Extract provided -
# # # # #
Thursday, December 17, 2009

The Forest of Hands and Teeth by Carrie Ryan

First Impressions.

I am so happy that I had to re-read this book for our Mock Printz. My first impressions were not all that favorable. I disliked the lack of information about exactly what the sisterhood is up to, I disliked the love triangle, I disliked the fact that they didn’t just have zombie head chopping missions (because why wouldn’t you???). So let me say it again. I am really, really, really happy I read this again. I liked it so much more than the first time.

Yes, I still had issues with the Sisterhood. I think more answers of what the Sisters were up to – obviously bad bad things - would have fleshed out Mary’s village and their particular culture more and added to the horror. Later in the story we visit another village, the contrast between the two is apparent. Where Mary’s village seemed to don dull clothing, this one had bright and decorative outfits. The sisterhood ruled every aspect of Mary’s village, in this new one they are conspicuously absent. The meaning of this would have been more dramatic had we learned more about the Sisterhood. So yes, I think answers are needed, but I’m willing to concede that they will be just as (or almost as) satisfactory when these revelations are divulged in the second book (notice I said “when” not “if”. Ever the optimist haha).
# # # # #
Extracted information -
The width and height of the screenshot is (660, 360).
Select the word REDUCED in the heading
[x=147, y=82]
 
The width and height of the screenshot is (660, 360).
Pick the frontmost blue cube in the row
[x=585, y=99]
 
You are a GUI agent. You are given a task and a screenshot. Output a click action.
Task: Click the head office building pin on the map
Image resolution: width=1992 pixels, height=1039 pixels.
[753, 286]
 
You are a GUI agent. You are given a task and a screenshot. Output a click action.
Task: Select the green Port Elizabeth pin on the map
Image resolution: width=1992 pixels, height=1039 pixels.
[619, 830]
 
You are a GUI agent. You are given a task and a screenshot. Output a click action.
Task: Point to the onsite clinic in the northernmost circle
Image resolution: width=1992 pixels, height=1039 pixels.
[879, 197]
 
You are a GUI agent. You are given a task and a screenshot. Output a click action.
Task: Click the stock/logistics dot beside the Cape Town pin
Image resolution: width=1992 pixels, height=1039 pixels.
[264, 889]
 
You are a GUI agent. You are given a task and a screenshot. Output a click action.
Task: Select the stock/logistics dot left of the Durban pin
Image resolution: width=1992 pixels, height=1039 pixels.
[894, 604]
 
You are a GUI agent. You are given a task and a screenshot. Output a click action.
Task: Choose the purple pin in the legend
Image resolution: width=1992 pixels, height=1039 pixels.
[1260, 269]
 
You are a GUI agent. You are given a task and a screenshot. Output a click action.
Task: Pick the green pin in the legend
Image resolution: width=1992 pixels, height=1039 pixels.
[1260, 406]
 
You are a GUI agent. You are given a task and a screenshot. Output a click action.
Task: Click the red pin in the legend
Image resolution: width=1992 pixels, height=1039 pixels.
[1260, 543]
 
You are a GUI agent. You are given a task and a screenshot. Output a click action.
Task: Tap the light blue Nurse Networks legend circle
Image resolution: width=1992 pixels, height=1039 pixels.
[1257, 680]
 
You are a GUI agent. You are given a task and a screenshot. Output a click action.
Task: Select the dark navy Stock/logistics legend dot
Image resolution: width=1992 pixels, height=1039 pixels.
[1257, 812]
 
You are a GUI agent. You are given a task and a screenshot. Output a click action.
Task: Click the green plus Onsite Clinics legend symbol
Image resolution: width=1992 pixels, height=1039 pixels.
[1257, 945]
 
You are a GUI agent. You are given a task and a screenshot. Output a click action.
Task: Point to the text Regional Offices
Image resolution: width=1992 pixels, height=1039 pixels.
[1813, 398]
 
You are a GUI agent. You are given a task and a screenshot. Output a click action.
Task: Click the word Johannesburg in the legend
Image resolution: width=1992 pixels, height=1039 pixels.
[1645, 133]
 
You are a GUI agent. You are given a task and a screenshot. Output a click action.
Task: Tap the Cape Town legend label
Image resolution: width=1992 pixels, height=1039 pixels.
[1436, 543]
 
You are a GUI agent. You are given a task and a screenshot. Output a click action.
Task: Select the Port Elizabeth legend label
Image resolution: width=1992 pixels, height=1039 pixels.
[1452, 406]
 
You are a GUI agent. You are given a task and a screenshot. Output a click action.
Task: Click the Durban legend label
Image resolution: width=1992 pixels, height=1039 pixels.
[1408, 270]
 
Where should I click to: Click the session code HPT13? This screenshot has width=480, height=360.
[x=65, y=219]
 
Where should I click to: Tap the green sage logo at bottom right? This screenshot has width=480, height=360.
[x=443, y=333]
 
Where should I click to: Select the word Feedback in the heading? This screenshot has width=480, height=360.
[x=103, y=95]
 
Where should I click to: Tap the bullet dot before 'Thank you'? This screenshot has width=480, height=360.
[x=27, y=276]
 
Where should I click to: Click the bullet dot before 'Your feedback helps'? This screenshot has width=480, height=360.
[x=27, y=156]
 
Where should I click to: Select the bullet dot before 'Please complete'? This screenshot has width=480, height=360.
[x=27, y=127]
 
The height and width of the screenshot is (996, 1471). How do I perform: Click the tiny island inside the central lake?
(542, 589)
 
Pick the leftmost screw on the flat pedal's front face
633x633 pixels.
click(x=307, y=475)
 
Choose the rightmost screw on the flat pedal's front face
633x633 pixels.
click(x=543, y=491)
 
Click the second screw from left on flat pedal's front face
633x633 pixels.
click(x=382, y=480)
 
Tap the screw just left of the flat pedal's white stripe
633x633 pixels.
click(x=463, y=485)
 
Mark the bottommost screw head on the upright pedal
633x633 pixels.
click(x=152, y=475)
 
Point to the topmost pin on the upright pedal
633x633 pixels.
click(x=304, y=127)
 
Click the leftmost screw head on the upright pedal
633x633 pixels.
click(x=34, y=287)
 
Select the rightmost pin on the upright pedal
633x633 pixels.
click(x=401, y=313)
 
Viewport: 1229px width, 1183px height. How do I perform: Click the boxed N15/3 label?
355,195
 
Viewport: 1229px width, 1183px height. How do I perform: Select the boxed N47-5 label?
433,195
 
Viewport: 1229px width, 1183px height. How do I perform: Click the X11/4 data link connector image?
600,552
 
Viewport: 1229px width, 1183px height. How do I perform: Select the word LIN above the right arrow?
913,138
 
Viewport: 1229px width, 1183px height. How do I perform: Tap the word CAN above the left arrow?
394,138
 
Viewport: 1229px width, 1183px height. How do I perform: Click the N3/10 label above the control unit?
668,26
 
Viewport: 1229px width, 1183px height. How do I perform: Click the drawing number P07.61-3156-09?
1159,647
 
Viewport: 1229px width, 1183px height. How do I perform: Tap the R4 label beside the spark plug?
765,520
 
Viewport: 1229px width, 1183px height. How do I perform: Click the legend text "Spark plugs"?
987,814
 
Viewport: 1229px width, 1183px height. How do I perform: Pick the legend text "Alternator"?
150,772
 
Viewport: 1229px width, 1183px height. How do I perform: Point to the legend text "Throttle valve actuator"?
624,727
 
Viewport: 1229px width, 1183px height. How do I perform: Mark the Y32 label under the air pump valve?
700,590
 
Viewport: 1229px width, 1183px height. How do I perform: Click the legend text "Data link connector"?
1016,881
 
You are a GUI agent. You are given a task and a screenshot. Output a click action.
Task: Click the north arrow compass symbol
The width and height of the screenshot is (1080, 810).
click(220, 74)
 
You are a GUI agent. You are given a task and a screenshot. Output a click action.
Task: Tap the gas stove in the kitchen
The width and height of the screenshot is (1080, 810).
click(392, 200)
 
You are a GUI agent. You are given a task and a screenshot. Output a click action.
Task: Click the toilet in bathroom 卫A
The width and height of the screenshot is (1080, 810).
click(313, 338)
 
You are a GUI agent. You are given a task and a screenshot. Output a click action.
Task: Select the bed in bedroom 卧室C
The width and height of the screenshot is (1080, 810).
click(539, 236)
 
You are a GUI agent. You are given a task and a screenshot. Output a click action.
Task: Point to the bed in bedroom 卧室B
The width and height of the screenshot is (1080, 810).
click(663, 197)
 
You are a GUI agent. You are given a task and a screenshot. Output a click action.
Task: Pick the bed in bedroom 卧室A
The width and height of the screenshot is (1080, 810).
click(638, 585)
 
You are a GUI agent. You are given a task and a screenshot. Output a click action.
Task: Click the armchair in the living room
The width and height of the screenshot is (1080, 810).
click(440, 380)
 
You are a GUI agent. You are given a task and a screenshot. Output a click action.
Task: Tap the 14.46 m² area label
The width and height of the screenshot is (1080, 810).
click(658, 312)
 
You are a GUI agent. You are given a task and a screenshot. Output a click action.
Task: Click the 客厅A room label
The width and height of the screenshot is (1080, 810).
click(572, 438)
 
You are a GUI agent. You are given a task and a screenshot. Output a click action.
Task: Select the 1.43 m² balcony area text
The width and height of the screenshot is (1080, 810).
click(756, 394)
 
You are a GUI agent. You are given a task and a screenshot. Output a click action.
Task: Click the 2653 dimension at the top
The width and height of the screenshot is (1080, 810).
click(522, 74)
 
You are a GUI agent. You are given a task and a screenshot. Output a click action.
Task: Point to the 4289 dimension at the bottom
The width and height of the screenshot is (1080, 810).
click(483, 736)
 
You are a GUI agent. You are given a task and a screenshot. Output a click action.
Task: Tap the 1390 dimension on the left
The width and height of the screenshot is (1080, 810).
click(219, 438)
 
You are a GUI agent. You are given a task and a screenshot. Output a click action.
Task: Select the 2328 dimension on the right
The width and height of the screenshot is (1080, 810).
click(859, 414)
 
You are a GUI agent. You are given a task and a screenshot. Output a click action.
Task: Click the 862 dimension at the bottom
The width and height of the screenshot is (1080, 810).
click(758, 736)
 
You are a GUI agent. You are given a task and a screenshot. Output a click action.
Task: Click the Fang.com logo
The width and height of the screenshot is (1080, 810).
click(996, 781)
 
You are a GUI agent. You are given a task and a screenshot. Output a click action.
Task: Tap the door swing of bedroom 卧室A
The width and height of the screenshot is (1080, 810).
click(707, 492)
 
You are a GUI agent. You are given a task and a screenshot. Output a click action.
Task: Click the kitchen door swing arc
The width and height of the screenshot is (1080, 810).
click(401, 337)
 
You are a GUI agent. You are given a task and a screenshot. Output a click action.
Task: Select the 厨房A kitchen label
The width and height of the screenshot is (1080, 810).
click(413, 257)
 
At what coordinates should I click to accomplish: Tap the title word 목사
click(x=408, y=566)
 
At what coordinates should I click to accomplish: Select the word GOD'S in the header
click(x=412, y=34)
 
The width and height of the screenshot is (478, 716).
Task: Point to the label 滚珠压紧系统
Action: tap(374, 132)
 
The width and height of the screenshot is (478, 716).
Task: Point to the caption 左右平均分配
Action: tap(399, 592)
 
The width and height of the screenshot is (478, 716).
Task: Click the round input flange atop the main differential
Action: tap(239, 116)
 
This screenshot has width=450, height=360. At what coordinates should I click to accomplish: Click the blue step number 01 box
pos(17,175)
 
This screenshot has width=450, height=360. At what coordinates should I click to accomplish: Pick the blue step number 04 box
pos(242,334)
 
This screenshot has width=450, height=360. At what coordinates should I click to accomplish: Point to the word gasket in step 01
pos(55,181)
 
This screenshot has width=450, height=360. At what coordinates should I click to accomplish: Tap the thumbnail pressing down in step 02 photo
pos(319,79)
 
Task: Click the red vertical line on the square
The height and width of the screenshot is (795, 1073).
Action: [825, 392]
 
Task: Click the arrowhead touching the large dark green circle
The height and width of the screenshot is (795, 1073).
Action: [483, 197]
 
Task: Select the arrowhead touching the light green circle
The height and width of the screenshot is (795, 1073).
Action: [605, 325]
# # # # #
Exercise objective -
Can you write out, word for word, the passage of the book review above starting at "Thursday, December 17, 2009" and ending at "the first time."?

Reply to the exercise -
Thursday, December 17, 2009

The Forest of Hands and Teeth by Carrie Ryan

First Impressions.

I am so happy that I had to re-read this book for our Mock Printz. My first impressions were not all that favorable. I disliked the lack of information about exactly what the sisterhood is up to, I disliked the love triangle, I disliked the fact that they didn’t just have zombie head chopping missions (because why wouldn’t you???). So let me say it again. I am really, really, really happy I read this again. I liked it so much more than the first time.